### Exercise tasks:
(a) Decide whether each statement agrees with the passage about Neneh Cherry, answering yes or no and quoting the deciding words: (i) Neneh's mother was from Sierra Leone; (ii) Neneh performed 'Buffalo Stance' on Top of the Pops in the autumn; (iii) a female TV interviewer asked whether it was safe for Neneh to go on stage.
(b) List every distinct proper name of a person, place, group, song or TV show in the passage about Neneh Cherry, giving each only once.
(c) Transcribe the passage about Neneh Cherry, starting with "Secondly, Melanie loved" and going on through "earnestly to copy.".

### Passage to read:
/---

Secondly, Melanie loved Neneh Cherry, who was one of the few mixed-race pop stars at the time. Neneh’s father was from Sierra Leone and her mother from Sweden. She had a distinctive style that included large medallions and rugby shirts that Melanie tried earnestly to copy.

Neneh caused a mild sensation when she performed her hit ‘Buffalo Stance’ on Top of the Pops in the autumn of that year. She was the first artist to appear on the show while heavily pregnant, which was not a look normally endorsed by the male-dominated music business. It was a bold move by a young woman who defied convention throughout her career – someone with whom Melanie Brown could readily identify. Nearly ten years later, a pregnant Melanie would follow that particular girl-power lead.

Needless to say, Neneh’s ‘stance’ caused a media storm. One male TV interviewer asked if it was safe for her to go on stage in her condition and received a sharp riposte: ‘Of course. I’m not ill.’ Neneh later elaborated, ‘I didn’t feel being pregnant took anything away from my sexuality, who I am, the woman.’

Melanie would stand in front of the mirror in her bedroom at home and pretend to be her favourite star, singing along, just as a million girls would later do when ‘Wannabe’ by the Spice Girls was an anthem for a young female generation.

\---

### Data extract:
/---

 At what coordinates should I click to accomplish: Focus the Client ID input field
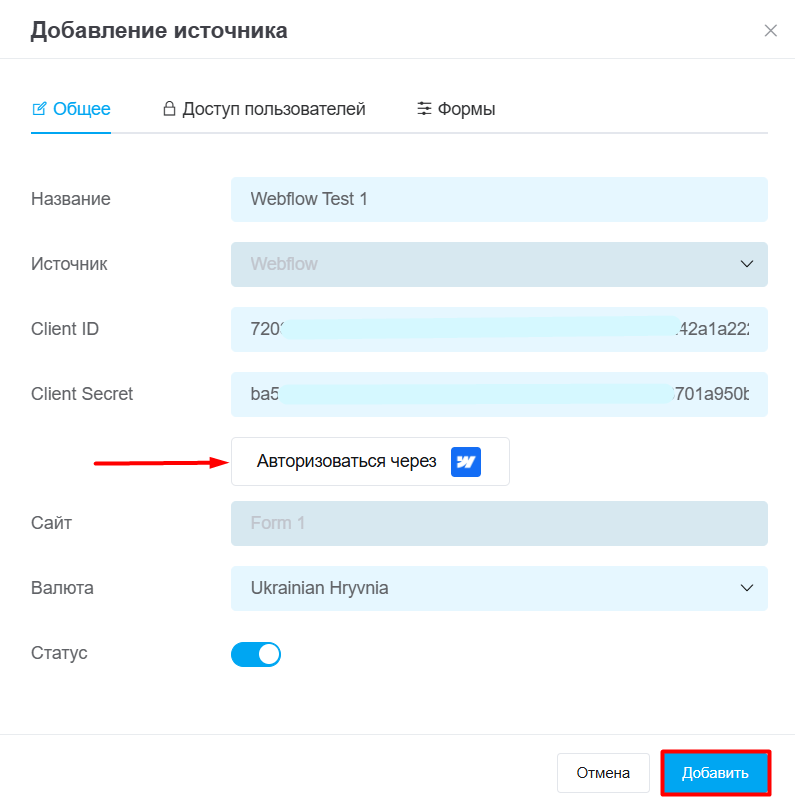click(499, 329)
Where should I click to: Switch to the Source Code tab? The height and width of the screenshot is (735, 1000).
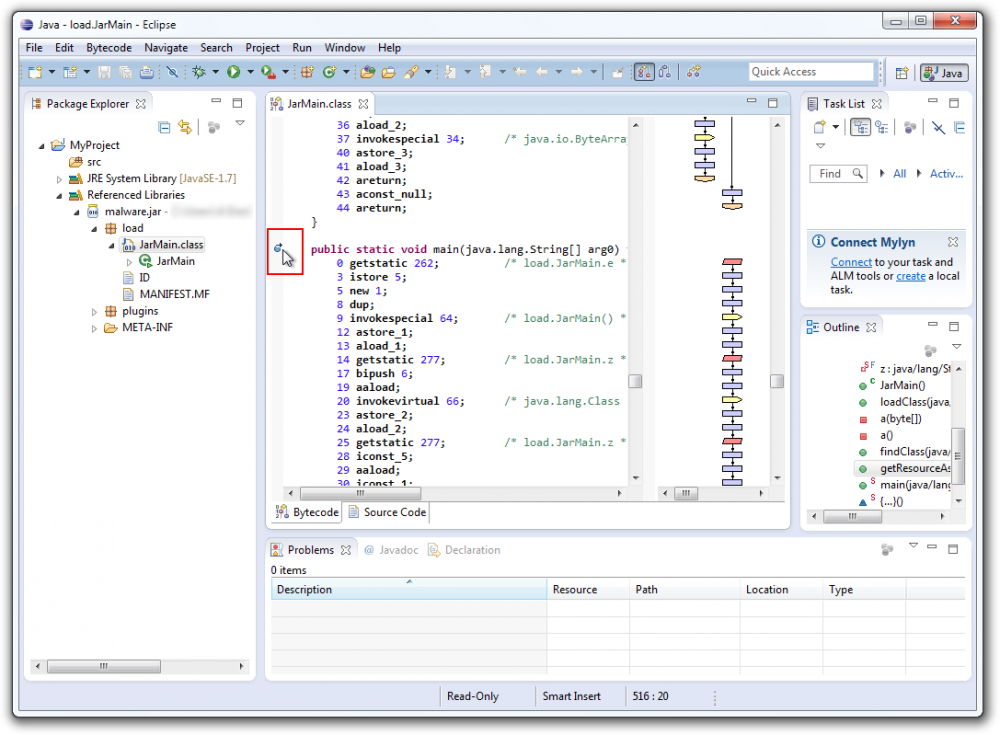387,512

\---

### Results of the exercise:
(a)
(i) No: "Neneh’s father was from Sierra Leone and her mother from Sweden."
(ii) Yes: "when she performed her hit ‘Buffalo Stance’ on Top of the Pops in the autumn of that year."
(iii) No: "One male TV interviewer asked if it was safe for her to go on stage in her condition"

(b)
Melanie Brown
Neneh Cherry
Sierra Leone
Sweden
Buffalo Stance
Top of the Pops
Wannabe
Spice Girls

(c)
Secondly, Melanie loved Neneh Cherry, who was one of the few mixed-race pop stars at the time. Neneh’s father was from Sierra Leone and her mother from Sweden. She had a distinctive style that included large medallions and rugby shirts that Melanie tried earnestly to copy.